I run experiments exploring hyperparameter space and use optuna to do so. Normally I have ~10 hyper parameters and after ~1000 trials the visualization provided by optuna-dashboard gives me the feeling the search space has been processed. I do a 3-fold CV so one trial includes three train, predict, evaluate cycles.
With the size of our dataset, the time I am willing to give to one trial is ~0.25 hours:
1000 trials = 400 hours = close enough to two weeks of running my desktop 24/7
I train using xgboost/lgbm CPU. I have explored cloud GPU options and do not use them for two reasons:
- The main part of the time is not the GPU number crunching, it is the evaluation code.

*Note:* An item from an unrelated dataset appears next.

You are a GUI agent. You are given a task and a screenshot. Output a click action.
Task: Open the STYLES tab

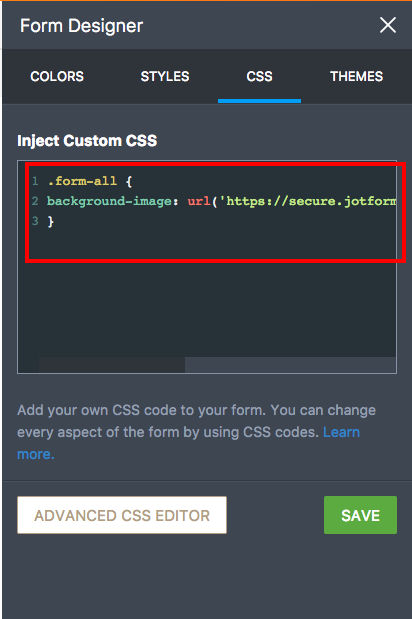point(165,76)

- With the amount of RAM required to process our dataset, the options are too expensive to let them run for days
One trial with 2k trees (the example model size) and the whole dataset in a 3fold (50% train size) cv and some hyperparameters takes Xh to compute. X because I never let it finish. I expect X to be in the range of 8-12 hours. That is not too much for the final training run, but way too much for the experiment. So I have to downsize. I do that by sampling the dataset. At the moment I sample every 30th row like
data = data[::30]
That reduces the training time significantly, but leaves me with another question:
If my experiment yields e.g. 1500 trees as the optimum value.
How can I be sure that that is the best value not for 1/30th of the data, but also for the whole data?
That argument does not stop with the number of trees but expands to every hyperparameter, in particular to: learning rate!
We all know that a low learning rate creates a little increment per tree and thus you should do more trees to prevent underfitting. If you have a too high training rate you will give too much weight to the data you look at first (aka overfit). So I have to take the learning rate into the equation. I am currently using the highly scientific furmula:
trees = -2700 * learning_rate + 3003
to get tree values between 300 and 3000 for learning rate values of
Finally I arrive at my main question: How do I scale back up to the full dataset?
Do I multiply the number of trees by 30 (the reduction factor of the data)?
Do I divide the learning rate by 30?
Do I do both?
Do I do neither, because it is a complete void assumption that there is such a trivial relation between training dataset size and learning_rate/trees?